BEGIN Record extracts

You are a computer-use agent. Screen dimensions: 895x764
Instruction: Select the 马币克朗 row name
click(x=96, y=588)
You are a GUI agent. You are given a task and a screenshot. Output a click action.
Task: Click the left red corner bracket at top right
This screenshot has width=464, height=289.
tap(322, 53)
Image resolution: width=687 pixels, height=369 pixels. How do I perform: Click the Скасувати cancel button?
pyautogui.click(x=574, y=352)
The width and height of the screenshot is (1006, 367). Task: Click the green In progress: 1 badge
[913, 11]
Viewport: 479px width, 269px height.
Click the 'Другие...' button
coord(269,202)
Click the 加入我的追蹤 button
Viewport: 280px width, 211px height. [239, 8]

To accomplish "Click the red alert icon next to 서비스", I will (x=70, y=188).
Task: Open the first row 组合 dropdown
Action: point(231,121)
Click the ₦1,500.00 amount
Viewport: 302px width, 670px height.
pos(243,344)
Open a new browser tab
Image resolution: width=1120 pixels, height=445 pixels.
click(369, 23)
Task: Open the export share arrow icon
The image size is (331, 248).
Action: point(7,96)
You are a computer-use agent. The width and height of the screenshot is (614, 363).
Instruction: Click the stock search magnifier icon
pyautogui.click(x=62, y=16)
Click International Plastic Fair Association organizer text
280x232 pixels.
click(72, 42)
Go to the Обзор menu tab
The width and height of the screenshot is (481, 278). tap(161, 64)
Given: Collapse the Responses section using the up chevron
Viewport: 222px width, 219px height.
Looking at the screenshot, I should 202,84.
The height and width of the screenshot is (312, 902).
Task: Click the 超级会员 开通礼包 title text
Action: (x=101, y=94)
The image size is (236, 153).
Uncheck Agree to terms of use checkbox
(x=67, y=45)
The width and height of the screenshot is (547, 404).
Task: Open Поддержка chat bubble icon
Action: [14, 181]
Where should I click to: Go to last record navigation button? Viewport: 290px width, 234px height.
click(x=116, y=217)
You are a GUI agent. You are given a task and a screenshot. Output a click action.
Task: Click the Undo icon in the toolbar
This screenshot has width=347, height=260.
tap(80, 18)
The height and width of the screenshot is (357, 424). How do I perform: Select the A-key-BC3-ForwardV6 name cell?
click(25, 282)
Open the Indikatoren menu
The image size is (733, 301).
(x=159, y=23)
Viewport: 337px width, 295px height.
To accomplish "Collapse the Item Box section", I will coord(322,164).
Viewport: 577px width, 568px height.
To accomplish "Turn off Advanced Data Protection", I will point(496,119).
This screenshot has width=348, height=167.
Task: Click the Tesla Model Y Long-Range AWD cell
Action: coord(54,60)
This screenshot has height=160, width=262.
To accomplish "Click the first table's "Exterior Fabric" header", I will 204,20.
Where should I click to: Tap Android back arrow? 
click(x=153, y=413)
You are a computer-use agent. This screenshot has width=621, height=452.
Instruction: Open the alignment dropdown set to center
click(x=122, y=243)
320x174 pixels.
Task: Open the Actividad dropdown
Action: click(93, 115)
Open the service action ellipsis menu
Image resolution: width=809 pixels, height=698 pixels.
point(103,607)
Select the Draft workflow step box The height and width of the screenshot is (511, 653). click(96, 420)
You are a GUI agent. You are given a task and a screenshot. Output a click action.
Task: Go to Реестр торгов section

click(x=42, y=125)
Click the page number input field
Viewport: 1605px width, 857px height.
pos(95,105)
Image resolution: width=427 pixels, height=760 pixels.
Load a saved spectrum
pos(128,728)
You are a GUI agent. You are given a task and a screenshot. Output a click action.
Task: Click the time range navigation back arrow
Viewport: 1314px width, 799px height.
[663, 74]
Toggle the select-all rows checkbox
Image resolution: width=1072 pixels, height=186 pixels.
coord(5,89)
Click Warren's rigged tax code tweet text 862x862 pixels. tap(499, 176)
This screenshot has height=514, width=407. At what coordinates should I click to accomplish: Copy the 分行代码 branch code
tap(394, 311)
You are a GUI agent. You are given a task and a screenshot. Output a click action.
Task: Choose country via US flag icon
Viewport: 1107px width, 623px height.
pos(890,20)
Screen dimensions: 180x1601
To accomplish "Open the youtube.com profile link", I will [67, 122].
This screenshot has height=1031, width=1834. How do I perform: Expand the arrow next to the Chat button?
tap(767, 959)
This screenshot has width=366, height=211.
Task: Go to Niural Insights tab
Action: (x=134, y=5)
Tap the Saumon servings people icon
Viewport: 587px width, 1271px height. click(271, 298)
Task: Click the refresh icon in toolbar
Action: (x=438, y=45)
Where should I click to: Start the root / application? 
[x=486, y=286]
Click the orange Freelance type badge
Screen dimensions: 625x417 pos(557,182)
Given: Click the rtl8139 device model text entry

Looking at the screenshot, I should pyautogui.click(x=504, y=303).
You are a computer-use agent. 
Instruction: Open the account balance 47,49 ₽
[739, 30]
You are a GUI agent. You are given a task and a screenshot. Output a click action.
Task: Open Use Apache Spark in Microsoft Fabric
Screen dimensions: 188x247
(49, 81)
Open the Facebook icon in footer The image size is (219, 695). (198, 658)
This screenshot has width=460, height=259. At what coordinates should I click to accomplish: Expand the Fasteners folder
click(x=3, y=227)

END Record extracts

▸ The exercise
Transcribe all of the data above line for line, with no changes.

▸ Solution to this task
You are a computer-use agent. Screen dimensions: 895x764
Instruction: Select the 马币克朗 row name
click(x=96, y=588)
You are a GUI agent. You are given a task and a screenshot. Output a click action.
Task: Click the left red corner bracket at top right
This screenshot has width=464, height=289.
tap(322, 53)
Image resolution: width=687 pixels, height=369 pixels. How do I perform: Click the Скасувати cancel button?
pyautogui.click(x=574, y=352)
The width and height of the screenshot is (1006, 367). Task: Click the green In progress: 1 badge
[913, 11]
Viewport: 479px width, 269px height.
Click the 'Другие...' button
coord(269,202)
Click the 加入我的追蹤 button
Viewport: 280px width, 211px height. [239, 8]

To accomplish "Click the red alert icon next to 서비스", I will (x=70, y=188).
Task: Open the first row 组合 dropdown
Action: point(231,121)
Click the ₦1,500.00 amount
Viewport: 302px width, 670px height.
pos(243,344)
Open a new browser tab
Image resolution: width=1120 pixels, height=445 pixels.
click(369, 23)
Task: Open the export share arrow icon
The image size is (331, 248).
Action: point(7,96)
You are a computer-use agent. The width and height of the screenshot is (614, 363).
Instruction: Click the stock search magnifier icon
pyautogui.click(x=62, y=16)
Click International Plastic Fair Association organizer text
280x232 pixels.
click(72, 42)
Go to the Обзор menu tab
The width and height of the screenshot is (481, 278). tap(161, 64)
Given: Collapse the Responses section using the up chevron
Viewport: 222px width, 219px height.
Looking at the screenshot, I should 202,84.
The height and width of the screenshot is (312, 902).
Task: Click the 超级会员 开通礼包 title text
Action: (x=101, y=94)
The image size is (236, 153).
Uncheck Agree to terms of use checkbox
(x=67, y=45)
The width and height of the screenshot is (547, 404).
Task: Open Поддержка chat bubble icon
Action: [14, 181]
Where should I click to: Go to last record navigation button? Viewport: 290px width, 234px height.
click(x=116, y=217)
You are a GUI agent. You are given a task and a screenshot. Output a click action.
Task: Click the Undo icon in the toolbar
This screenshot has width=347, height=260.
tap(80, 18)
The height and width of the screenshot is (357, 424). How do I perform: Select the A-key-BC3-ForwardV6 name cell?
click(25, 282)
Open the Indikatoren menu
The image size is (733, 301).
(x=159, y=23)
Viewport: 337px width, 295px height.
To accomplish "Collapse the Item Box section", I will coord(322,164).
Viewport: 577px width, 568px height.
To accomplish "Turn off Advanced Data Protection", I will point(496,119).
This screenshot has width=348, height=167.
Task: Click the Tesla Model Y Long-Range AWD cell
Action: coord(54,60)
This screenshot has height=160, width=262.
To accomplish "Click the first table's "Exterior Fabric" header", I will 204,20.
Where should I click to: Tap Android back arrow? 
click(x=153, y=413)
You are a computer-use agent. This screenshot has width=621, height=452.
Instruction: Open the alignment dropdown set to center
click(x=122, y=243)
320x174 pixels.
Task: Open the Actividad dropdown
Action: click(93, 115)
Open the service action ellipsis menu
Image resolution: width=809 pixels, height=698 pixels.
point(103,607)
Select the Draft workflow step box The height and width of the screenshot is (511, 653). click(96, 420)
You are a GUI agent. You are given a task and a screenshot. Output a click action.
Task: Go to Реестр торгов section

click(x=42, y=125)
Click the page number input field
Viewport: 1605px width, 857px height.
pos(95,105)
Image resolution: width=427 pixels, height=760 pixels.
Load a saved spectrum
pos(128,728)
You are a GUI agent. You are given a task and a screenshot. Output a click action.
Task: Click the time range navigation back arrow
Viewport: 1314px width, 799px height.
[663, 74]
Toggle the select-all rows checkbox
Image resolution: width=1072 pixels, height=186 pixels.
coord(5,89)
Click Warren's rigged tax code tweet text 862x862 pixels. tap(499, 176)
This screenshot has height=514, width=407. At what coordinates should I click to accomplish: Copy the 分行代码 branch code
tap(394, 311)
You are a GUI agent. You are given a task and a screenshot. Output a click action.
Task: Choose country via US flag icon
Viewport: 1107px width, 623px height.
pos(890,20)
Screen dimensions: 180x1601
To accomplish "Open the youtube.com profile link", I will [67, 122].
This screenshot has height=1031, width=1834. How do I perform: Expand the arrow next to the Chat button?
tap(767, 959)
This screenshot has width=366, height=211.
Task: Go to Niural Insights tab
Action: (x=134, y=5)
Tap the Saumon servings people icon
Viewport: 587px width, 1271px height. click(271, 298)
Task: Click the refresh icon in toolbar
Action: (x=438, y=45)
Where should I click to: Start the root / application? 
[x=486, y=286]
Click the orange Freelance type badge
Screen dimensions: 625x417 pos(557,182)
Given: Click the rtl8139 device model text entry

Looking at the screenshot, I should pyautogui.click(x=504, y=303).
You are a computer-use agent. 
Instruction: Open the account balance 47,49 ₽
[739, 30]
You are a GUI agent. You are given a task and a screenshot. Output a click action.
Task: Open Use Apache Spark in Microsoft Fabric
Screen dimensions: 188x247
(49, 81)
Open the Facebook icon in footer The image size is (219, 695). (198, 658)
This screenshot has width=460, height=259. At what coordinates should I click to accomplish: Expand the Fasteners folder
click(x=3, y=227)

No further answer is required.